O indicador mais recente se refere a um quadro de dois anos atrás, é verdade, mas que, de lá para cá, não melhorou. Nesse curto período, o país perdeu políticas públicas importantes para garantir o acesso a alimentos pela população mais pobre, sobretudo após a posse do presidente Jair Bolsonaro (sem partido). Como já mostramos em O Joio e O Trigo, a situação, hoje, é pior do que foi outrora.

Em 2014, o país comemorava um fato até então inédito: saía do Mapa da Fome, uma relação mantida pela Organização das Nações Unidas para a Alimentação e Agricultura (FAO) com as nações em que 5% ou mais da população têm uma ingestão calórica menor do que os índices considerados saudáveis.
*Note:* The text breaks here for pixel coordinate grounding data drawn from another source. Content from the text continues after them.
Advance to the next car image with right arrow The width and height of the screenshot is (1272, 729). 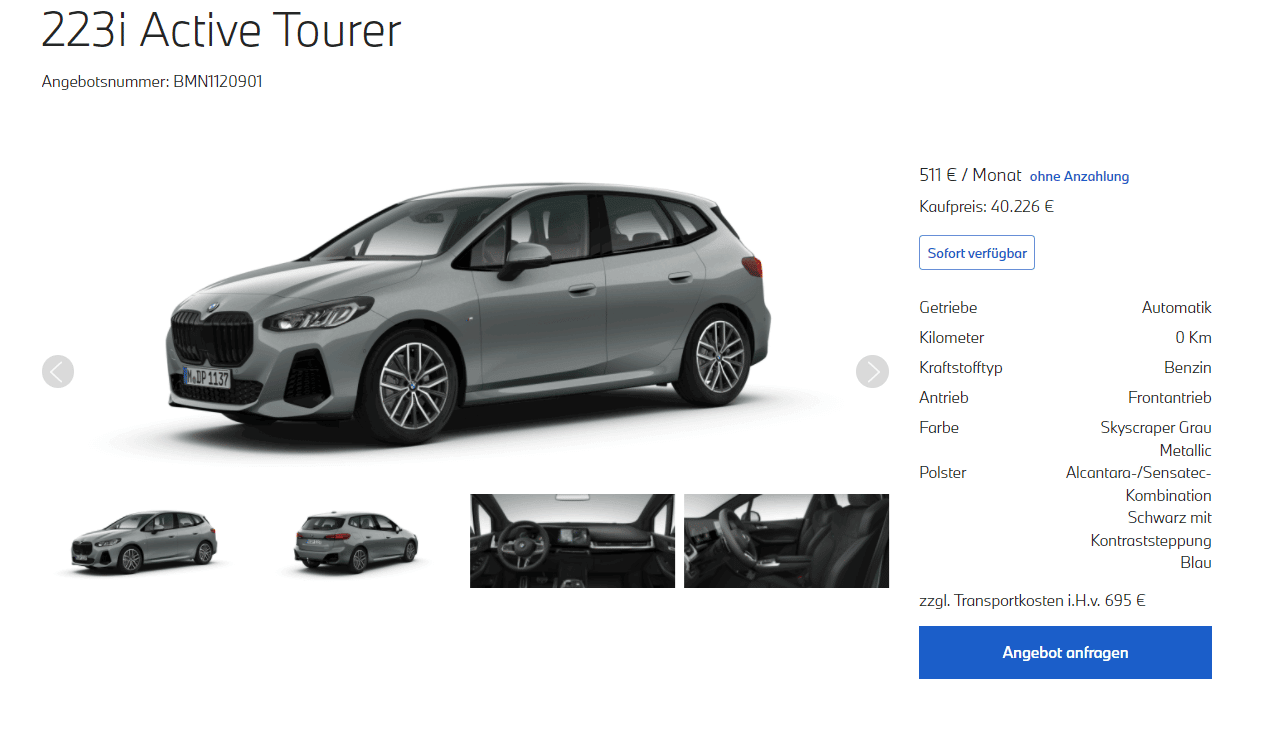tap(872, 372)
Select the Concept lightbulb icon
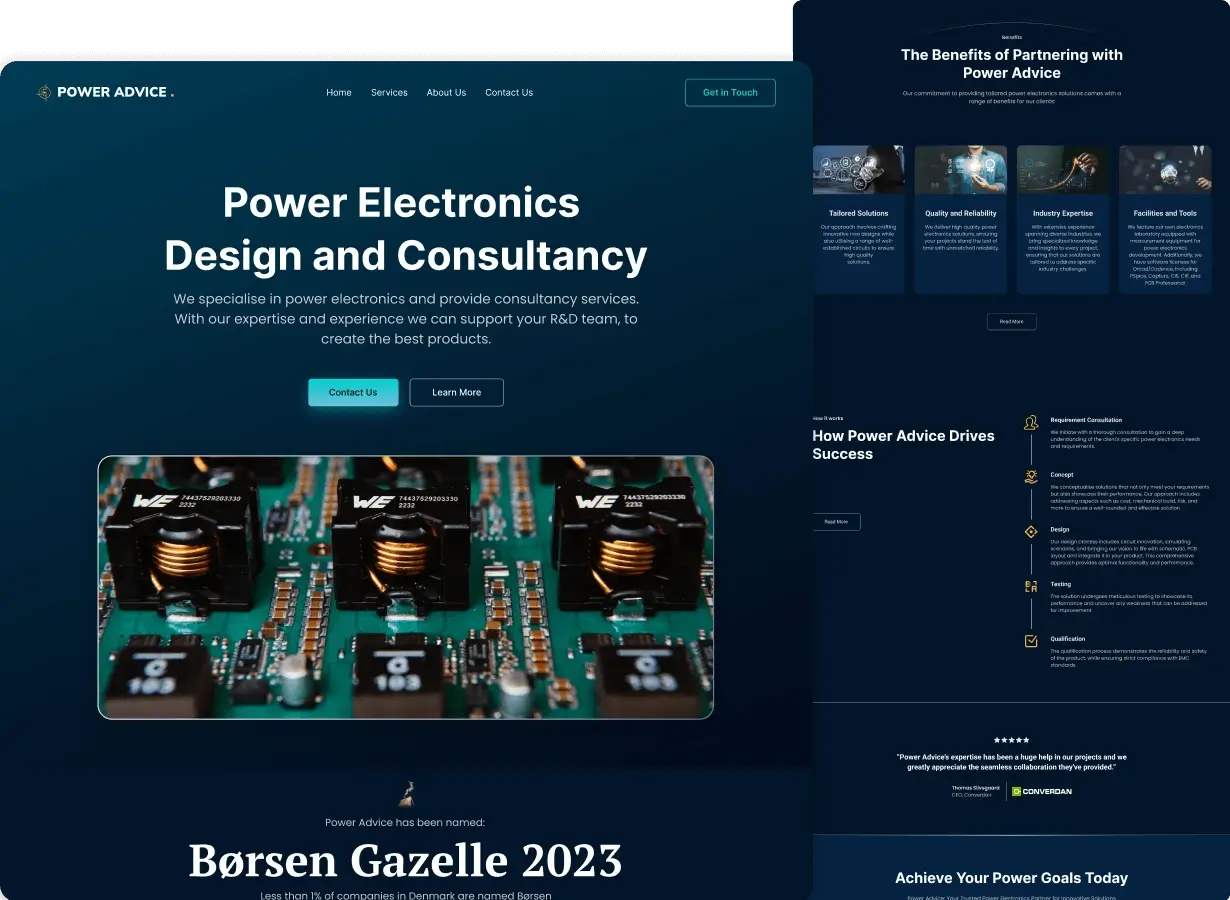 (x=1031, y=477)
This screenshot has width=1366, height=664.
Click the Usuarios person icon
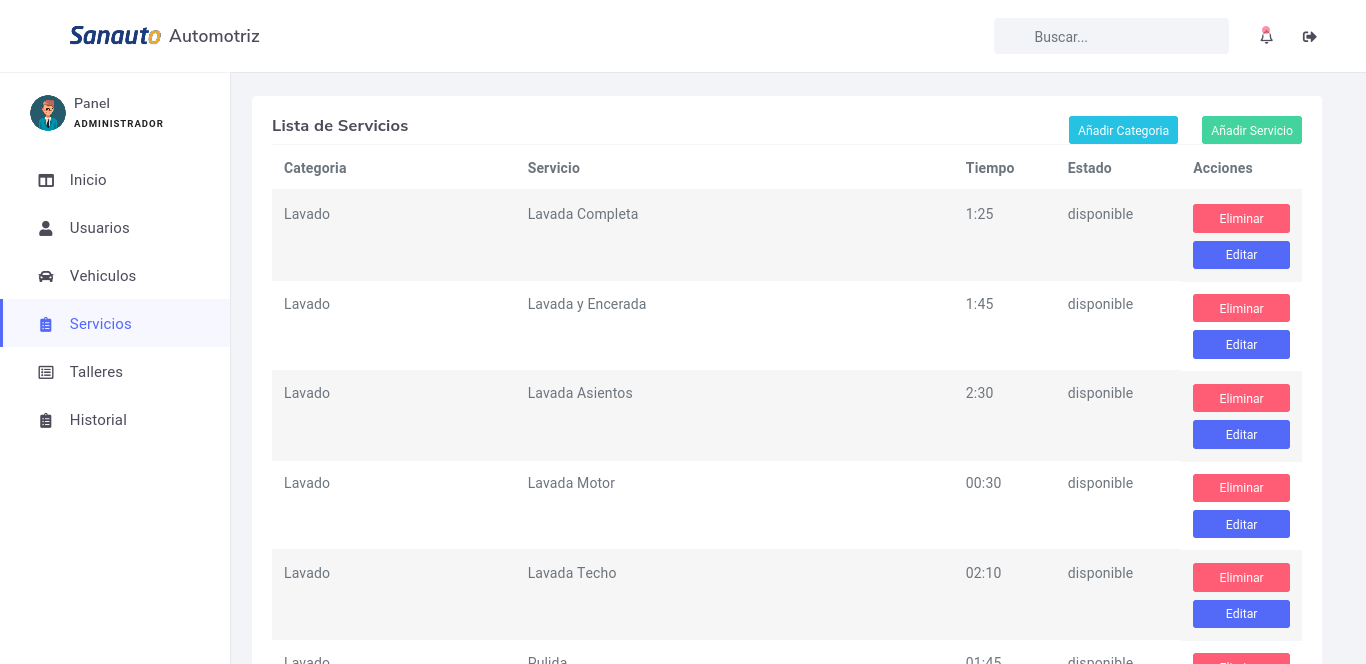46,228
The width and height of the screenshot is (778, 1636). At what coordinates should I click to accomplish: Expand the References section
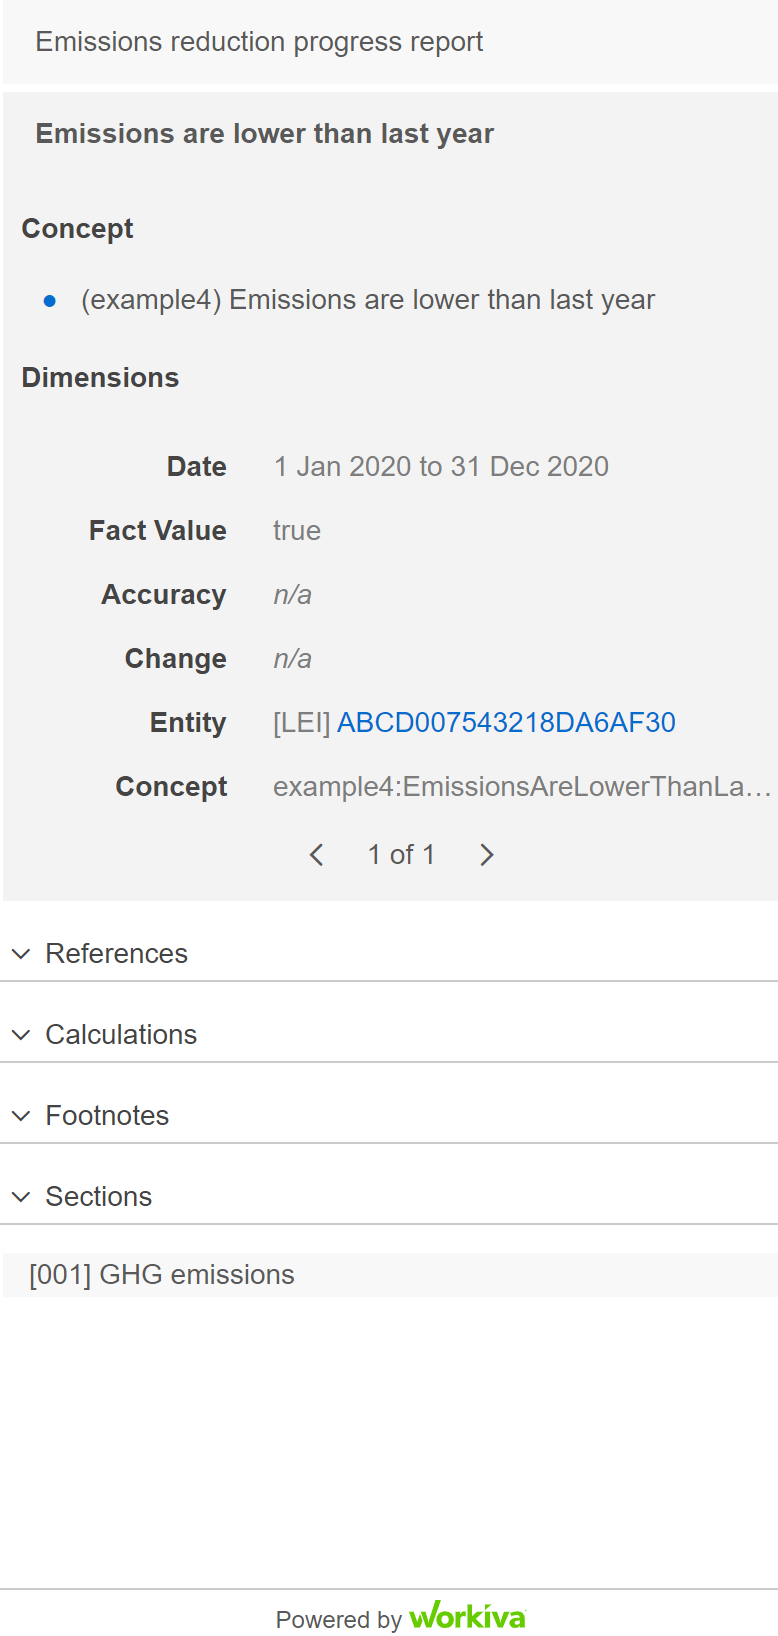389,954
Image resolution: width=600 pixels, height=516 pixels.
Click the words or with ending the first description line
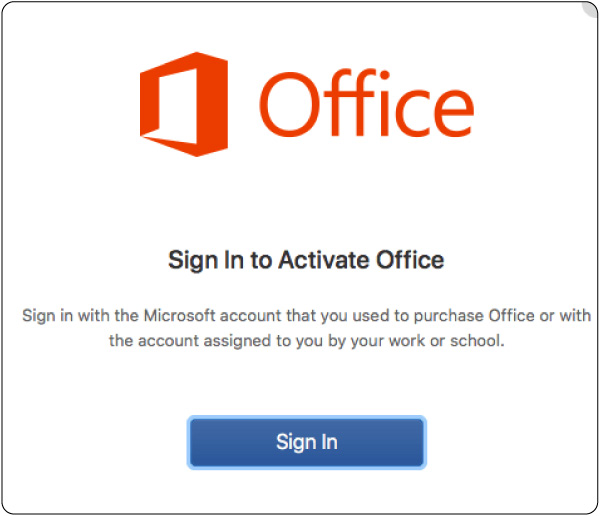[x=565, y=316]
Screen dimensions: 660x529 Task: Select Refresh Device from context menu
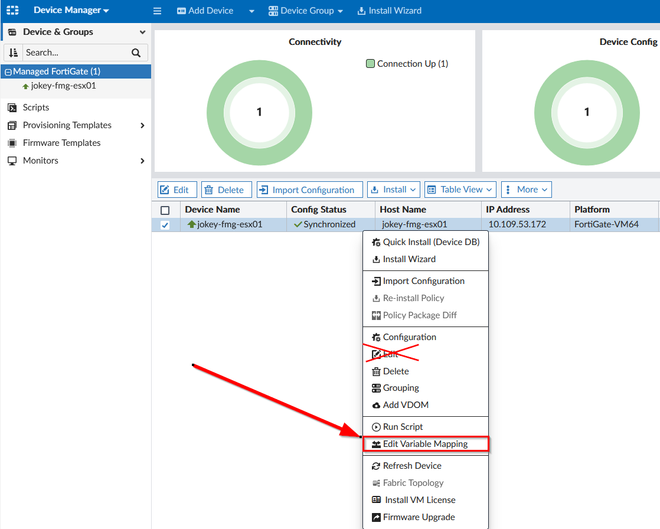coord(411,466)
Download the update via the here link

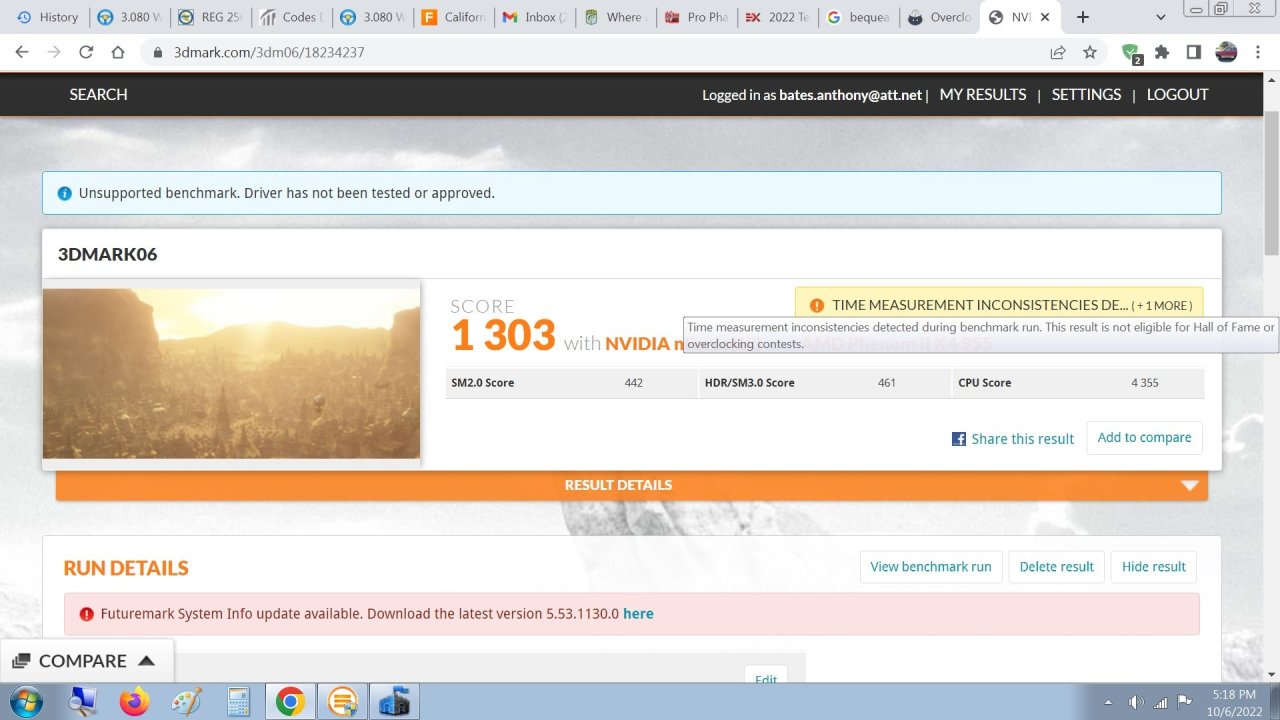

Ao que tudo indica, o Brasil segue firme e forte para retornar a essa vergonhosa cartografia.

Além disso, como nos versos que Carlos Drummond de Andrade não escreveu: tinha uma pandemia no meio do caminho. A crise desencadeada pela Covid-19 aumentou o desemprego e dificultou o ganha-pão de milhões de brasileiros. O IBGE conta 13,3 milhões de desempregados no país ao final de setembro deste ano e, ainda, 15,4 milhões de pessoas que deixaram de procurar trabalho por causa dos efeitos causados pelo coronavírus.

Da fome à obesidade

Ao mesmo tempo em que a fome é problema real e atual, a obesidade também é. A última pesquisa disponível da Vigilância de Fatores de Risco e Proteção para Doenças Crônicas por Inquérito Telefônico (Vigitel-2018) mostra que quase um quinto da população brasileira está obesa. Considerados os adultos com sobrepeso, chega-se a 55,7%.

A condição é fator de risco para diversas doenças crônicas não transmissíveis, como alguns tipos de câncer, diabetes e hipertensão. Na área da saúde, considera-se que o quadro é um problema multifatorial, mas cada vez mais evidências científicas mostram que a má alimentação, com elevado consumo de alimentos ultraprocessados, tem culpa no cartório.

Fome e obesidade parecem dois problemas distintos, mas em certos casos podem aparecer juntos. Trata-se da fome oculta, que ocorre quando o excesso de peso está lado a lado com a deficiência de nutrientes importantes. Não há números precisos para a medição no Brasil, mas a Organização Mundial da Saúde (OMS) estima que este problema afete pelo menos um quarto da população de todo o mundo.